No. Treat them as continuous variables (e.g. one input each).
Should I make the Light value Binary instead of numeric?
No, SVM has no concept of binary variables and treats everything as numeric. So converting it will just lead to an extra type-cast internally.
Should I normalize the Day values? Does it even make sense to do
that?
If you want to use 1 input dimension, you must normalize it just like all others.
Should I be using the Nominal to Binary or Nominal to some thing else filter for the classes "Range"?
Nominal to binary, using one-hot encoding.

WEKA LibSVM don't work with my dataset

The LibSVM on WEKA isn't loading with my dataset.
I am using WEKA and LibSVM. Every time I open my dataset and then try to chose an algorithm, the LibSVM algorithm isn't enabled (the option is gray). But if for instance I load the weather.arff example dataset that comes with the WEKA then the LibSVM algorithm works...

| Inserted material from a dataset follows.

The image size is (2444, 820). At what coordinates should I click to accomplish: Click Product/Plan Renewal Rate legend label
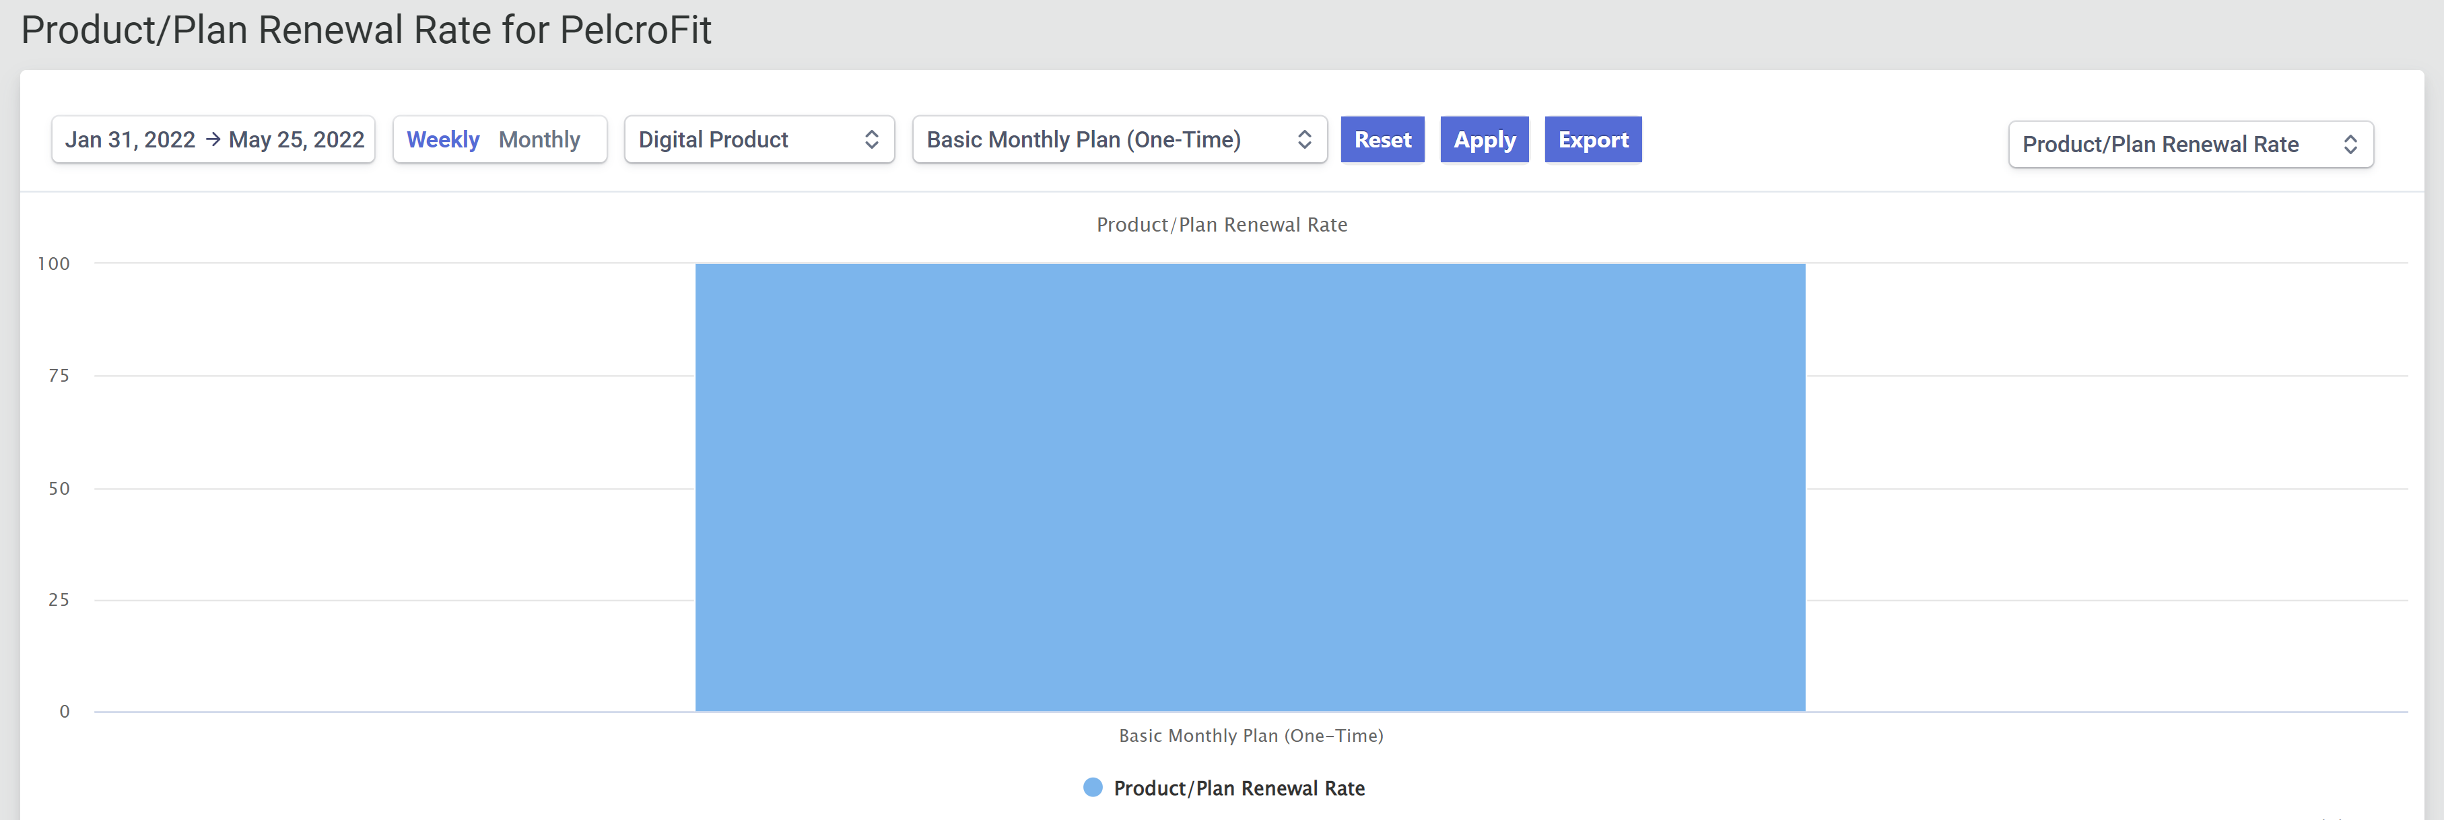click(x=1238, y=788)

I don't know if there is anything wrong with my dataset. Are there any limitations that I should be aware of when dealing with LibSVM? For instance, number of attributes, etc.
The strange thing is that when I run my dataset with the SMO algorith that comes with WEKA it works without any problem.
In my dataset I have 76 attributes and my class attribute has 100 possible values.
Am I doing anything wrong? Thanks, very appreciated.
Your dataset doesn't match input format required by LibSVM. The capabilities are as follows:
CAPABILITIES
Class -- Nominal class, Missing class values, Binary class
Attributes -- Empty nominal attributes, Nominal attributes, Unary attributes, Binary attributes, Date attributes, Numeric attributes
Additional
min # of instances: 1
So the class in your .arff file should be either nominal or binary (allowed to miss some values) and your attributes should be nominal, unary or binary (allowed to be empty).